Per una volta, quanto meno per insufficienza di prove, i social ne vengono fuori assolti: alla domanda del giornalista se possa esserci un legame con l’esposizione continua ai social e alla violenza presente nel Web e nei videogiochi, lo psichiatra risponde che siamo di fronte a un disturbo più profondo, non a una devianza che può nascere da un contesto sociale, dalla droga o dal confondere il reale con il virtuale. Ho pensato a Raskolnikov, il protagonista di Delitto e Castigo. Anche lui uccide per scacciare i propri fantasmi.
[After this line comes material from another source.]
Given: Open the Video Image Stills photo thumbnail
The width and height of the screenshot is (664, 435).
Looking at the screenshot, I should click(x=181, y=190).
Su un altro quotidiano, Il Corriere della Sera, lo psicologo e psicoterapeuta Matteo Lancini afferma che dietro la solitudine degli adolescenti si cela un dolore, che può essere enorme, e che nasce dal fatto che non hanno la possibilità di esprimere liberamente, senza paura di essere giudicati o repressi, le proprie emozioni, soprattutto quelle che riguardano le loro fragilità come esseri umani: dolore, rabbia, tristezza.
Prevenire, dunque, appare impresa ardua, tutti sono concordi nel dire che è davvero difficile cogliere segnali premonitori. Noi, uomini e donne di Scuola, pensiamo tuttavia che qualcosa vada tentata e che sia impossibile rimanere inerti di fronte a simili drammi.
In altre parole, la Scuola ha gli strumenti per cercare di entrare dentro queste “fortezze vuote”, proponendo nuove prospettive che possano, ancorché molto lentamente, riempire l’abisso scacciando i fantasmi che lo abitano?
Avanziamo timidamente una proposta per i Collegi dei docenti che in questi giorni si stanno incontrando per programmare il nuovo anno: si interroghino su questo e decidano di investire in umanità oltre che in professionalità. Spieghiamo meglio: perché non pensare a percorsi lunghi di volontariato da fare svolgere ai ragazzi e alle ragazze presso un ente, un istituto, una casa-famiglia, che li metta in contatto diretto con il dolore ‘vero’ che è attorno a noi? I bambini ammalati negli ospedali, gli anziani nelle case di riposo, gli immigrati nei centri di accoglienza.
È possibile che ‘di dolore in dolore, questo inverno passerà’? Che l’inverno che attanaglia questi giovani – se non si è ancora trasformato in patologia – possa sciogliersi davanti alle sofferenze reali, concrete, tangibili, di altri esseri umani angosciati che guardano con disperazione al loro futuro? Chissà, forse no, ma di certo sarebbe meglio di un’alternanza scuola/lavoro spesso noiosa e improduttiva. Un’attività che permetta di esprimere l’umanità, la fratellanza, la solidarietà che – ancorché spesso sotto una coltre di ceneri varie – ardono in tutti gli adolescenti, potrebbe, chissà, riempire una fortezza vuota.